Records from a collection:
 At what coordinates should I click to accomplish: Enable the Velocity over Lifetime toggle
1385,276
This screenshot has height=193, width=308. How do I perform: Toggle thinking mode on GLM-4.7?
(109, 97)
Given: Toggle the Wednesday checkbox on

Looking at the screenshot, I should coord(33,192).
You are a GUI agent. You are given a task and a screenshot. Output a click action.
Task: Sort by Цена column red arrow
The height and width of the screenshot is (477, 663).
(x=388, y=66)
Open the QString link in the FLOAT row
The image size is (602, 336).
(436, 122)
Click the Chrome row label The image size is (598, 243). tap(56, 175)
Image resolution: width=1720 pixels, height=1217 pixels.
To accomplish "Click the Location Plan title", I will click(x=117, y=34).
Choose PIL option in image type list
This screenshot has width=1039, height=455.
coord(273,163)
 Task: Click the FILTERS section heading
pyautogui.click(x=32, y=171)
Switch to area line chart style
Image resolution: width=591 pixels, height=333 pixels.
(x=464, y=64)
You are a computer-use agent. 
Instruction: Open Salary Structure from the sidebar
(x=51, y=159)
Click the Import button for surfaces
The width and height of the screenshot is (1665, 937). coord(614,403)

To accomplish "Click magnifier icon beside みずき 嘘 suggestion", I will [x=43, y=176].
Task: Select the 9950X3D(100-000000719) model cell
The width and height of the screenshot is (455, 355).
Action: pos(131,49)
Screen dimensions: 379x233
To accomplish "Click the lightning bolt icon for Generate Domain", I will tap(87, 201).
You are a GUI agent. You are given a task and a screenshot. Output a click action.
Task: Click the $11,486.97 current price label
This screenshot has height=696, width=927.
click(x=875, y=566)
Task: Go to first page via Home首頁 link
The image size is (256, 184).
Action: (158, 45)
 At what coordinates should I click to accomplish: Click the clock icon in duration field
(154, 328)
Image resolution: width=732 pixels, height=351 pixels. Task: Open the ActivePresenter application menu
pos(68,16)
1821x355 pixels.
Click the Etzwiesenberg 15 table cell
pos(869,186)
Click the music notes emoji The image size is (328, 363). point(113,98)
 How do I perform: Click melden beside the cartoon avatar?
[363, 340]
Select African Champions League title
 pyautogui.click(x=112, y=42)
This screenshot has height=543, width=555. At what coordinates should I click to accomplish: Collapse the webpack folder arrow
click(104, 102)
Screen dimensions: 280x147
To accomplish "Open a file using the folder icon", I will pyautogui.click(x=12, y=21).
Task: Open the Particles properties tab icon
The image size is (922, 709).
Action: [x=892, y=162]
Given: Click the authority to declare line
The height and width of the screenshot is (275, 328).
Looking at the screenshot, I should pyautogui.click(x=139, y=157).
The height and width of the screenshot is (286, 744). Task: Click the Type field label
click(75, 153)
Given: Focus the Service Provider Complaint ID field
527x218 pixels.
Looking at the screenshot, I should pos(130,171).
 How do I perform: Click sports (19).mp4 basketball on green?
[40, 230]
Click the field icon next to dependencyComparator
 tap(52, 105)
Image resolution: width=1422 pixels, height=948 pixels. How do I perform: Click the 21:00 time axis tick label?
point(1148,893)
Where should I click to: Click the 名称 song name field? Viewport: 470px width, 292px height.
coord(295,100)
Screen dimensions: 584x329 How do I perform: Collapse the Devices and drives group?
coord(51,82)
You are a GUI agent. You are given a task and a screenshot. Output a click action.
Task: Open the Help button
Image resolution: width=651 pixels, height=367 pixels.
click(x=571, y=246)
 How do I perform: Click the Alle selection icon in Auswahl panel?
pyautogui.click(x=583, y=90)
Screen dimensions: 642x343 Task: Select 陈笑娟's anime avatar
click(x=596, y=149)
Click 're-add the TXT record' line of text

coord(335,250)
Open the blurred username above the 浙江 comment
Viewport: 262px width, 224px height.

■ Work instruction: Copy every record above out again, word for word.

■ Your response:
 At what coordinates should I click to accomplish: Enable the Velocity over Lifetime toggle
1385,276
This screenshot has height=193, width=308. How do I perform: Toggle thinking mode on GLM-4.7?
(109, 97)
Given: Toggle the Wednesday checkbox on

Looking at the screenshot, I should coord(33,192).
You are a GUI agent. You are given a task and a screenshot. Output a click action.
Task: Sort by Цена column red arrow
The height and width of the screenshot is (477, 663).
(x=388, y=66)
Open the QString link in the FLOAT row
The image size is (602, 336).
(436, 122)
Click the Chrome row label The image size is (598, 243). tap(56, 175)
Image resolution: width=1720 pixels, height=1217 pixels.
To accomplish "Click the Location Plan title", I will click(x=117, y=34).
Choose PIL option in image type list
This screenshot has width=1039, height=455.
coord(273,163)
 Task: Click the FILTERS section heading
pyautogui.click(x=32, y=171)
Switch to area line chart style
Image resolution: width=591 pixels, height=333 pixels.
(x=464, y=64)
You are a computer-use agent. 
Instruction: Open Salary Structure from the sidebar
(x=51, y=159)
Click the Import button for surfaces
The width and height of the screenshot is (1665, 937). coord(614,403)

To accomplish "Click magnifier icon beside みずき 嘘 suggestion", I will [x=43, y=176].
Task: Select the 9950X3D(100-000000719) model cell
The width and height of the screenshot is (455, 355).
Action: pos(131,49)
Screen dimensions: 379x233
To accomplish "Click the lightning bolt icon for Generate Domain", I will tap(87, 201).
You are a GUI agent. You are given a task and a screenshot. Output a click action.
Task: Click the $11,486.97 current price label
This screenshot has height=696, width=927.
click(x=875, y=566)
Task: Go to first page via Home首頁 link
The image size is (256, 184).
Action: (158, 45)
 At what coordinates should I click to accomplish: Click the clock icon in duration field
(154, 328)
Image resolution: width=732 pixels, height=351 pixels. Task: Open the ActivePresenter application menu
pos(68,16)
1821x355 pixels.
Click the Etzwiesenberg 15 table cell
pos(869,186)
Click the music notes emoji The image size is (328, 363). point(113,98)
 How do I perform: Click melden beside the cartoon avatar?
[363, 340]
Select African Champions League title
 pyautogui.click(x=112, y=42)
This screenshot has height=543, width=555. At what coordinates should I click to accomplish: Collapse the webpack folder arrow
click(104, 102)
Screen dimensions: 280x147
To accomplish "Open a file using the folder icon", I will pyautogui.click(x=12, y=21).
Task: Open the Particles properties tab icon
The image size is (922, 709).
Action: [x=892, y=162]
Given: Click the authority to declare line
The height and width of the screenshot is (275, 328).
Looking at the screenshot, I should pyautogui.click(x=139, y=157).
The height and width of the screenshot is (286, 744). Task: Click the Type field label
click(75, 153)
Given: Focus the Service Provider Complaint ID field
527x218 pixels.
Looking at the screenshot, I should pos(130,171).
 How do I perform: Click sports (19).mp4 basketball on green?
[40, 230]
Click the field icon next to dependencyComparator
 tap(52, 105)
Image resolution: width=1422 pixels, height=948 pixels. How do I perform: Click the 21:00 time axis tick label?
point(1148,893)
Where should I click to: Click the 名称 song name field? Viewport: 470px width, 292px height.
coord(295,100)
Screen dimensions: 584x329 How do I perform: Collapse the Devices and drives group?
coord(51,82)
You are a GUI agent. You are given a task and a screenshot. Output a click action.
Task: Open the Help button
Image resolution: width=651 pixels, height=367 pixels.
click(x=571, y=246)
 How do I perform: Click the Alle selection icon in Auswahl panel?
pyautogui.click(x=583, y=90)
Screen dimensions: 642x343 Task: Select 陈笑娟's anime avatar
click(x=596, y=149)
Click 're-add the TXT record' line of text

coord(335,250)
Open the blurred username above the 浙江 comment
Viewport: 262px width, 224px height.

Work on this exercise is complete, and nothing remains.